Pour Kevin Baslame, le secteur des spiritueux profite directement des négociations en cours entre Washington et Bruxelles, car il pourrait bénéficier d’exemptions de droits de douane avec exemptions notamment sur l’aéronautique et certains médicaments.

A Paris, le géant Pernod Ricard a terminé en hausse de 2,03% et Rémy Cointreau de 3,04%.

A Milan, Campari a avancé de 0,09% et à Londres Diageo s’est octroyé 1,29%.

Tesla dégringole à New York

Le spécialiste des véhicules électriques Tesla cédait 9,13% vers 15H45 GMT à la Bourse de New York après que le groupe a annoncé mercredi une baisse de 16% de son bénéfice net au deuxième trimestre, affecté par un repli des ventes et les conséquences de l’implication de son patron Elon Musk dans la sphère politique américaine.

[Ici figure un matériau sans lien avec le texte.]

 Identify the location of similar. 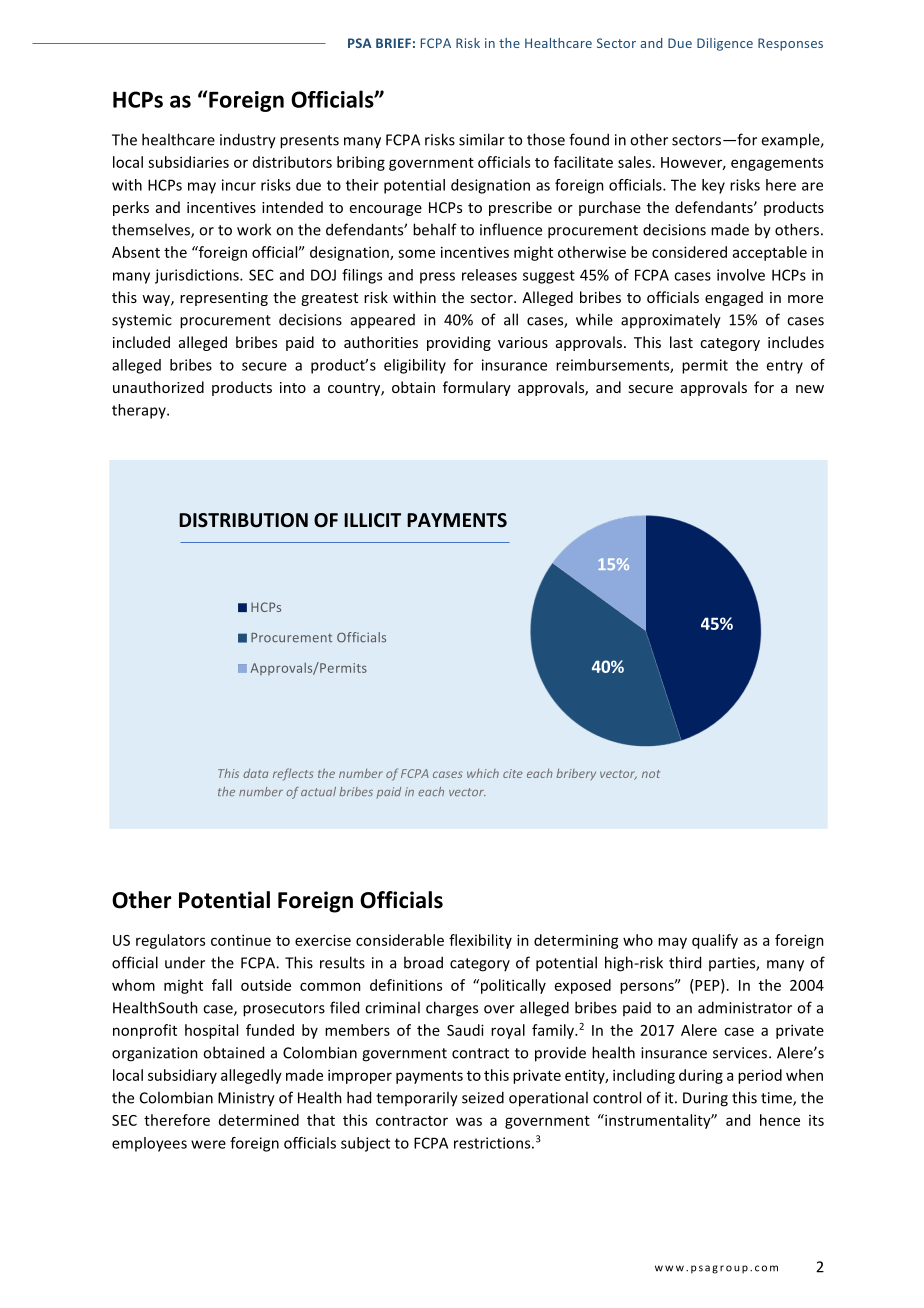
(482, 139).
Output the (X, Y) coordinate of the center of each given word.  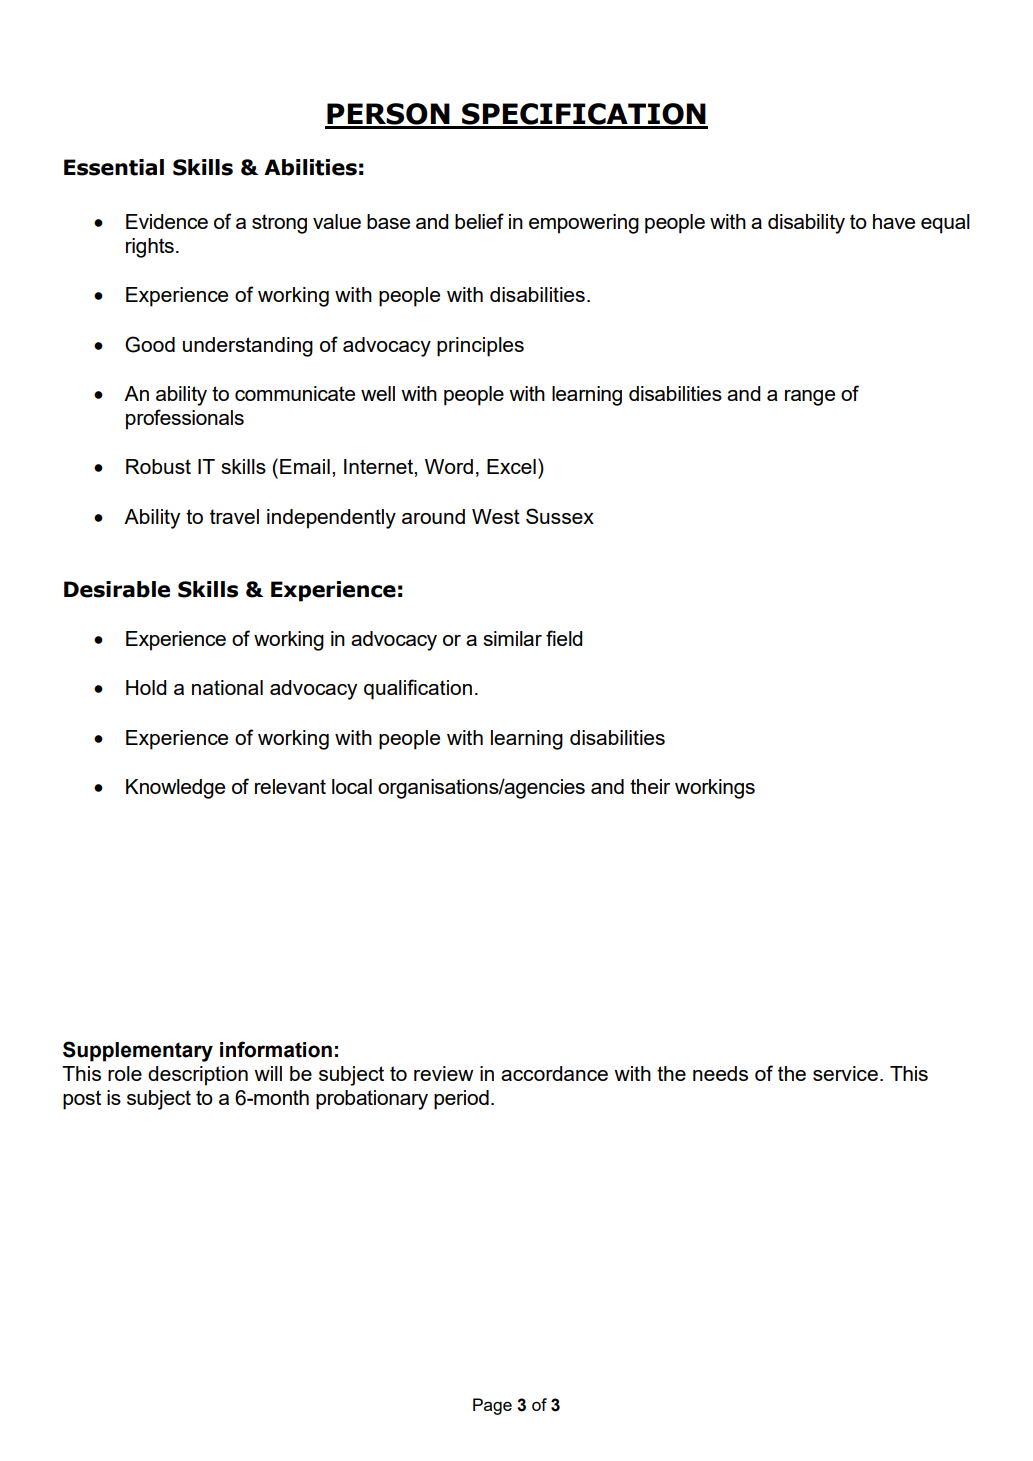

«Nous nous trouvons dans une phase bizarre de transition où nous allons perdre beaucoup d’avantages aux Etats-Unis (...) et où nous sommes aux prémices de l’autonomie», avait indiqué mercredi Elon Musk lors d’une audioconférence.

«Nous savions que le secteur automobile allait connaître des difficultés mais les commentaires de M. Musk n’ont pas vraiment suffi à rassurer le marché», note Neil Wilson, analyste chez Saxo Markets.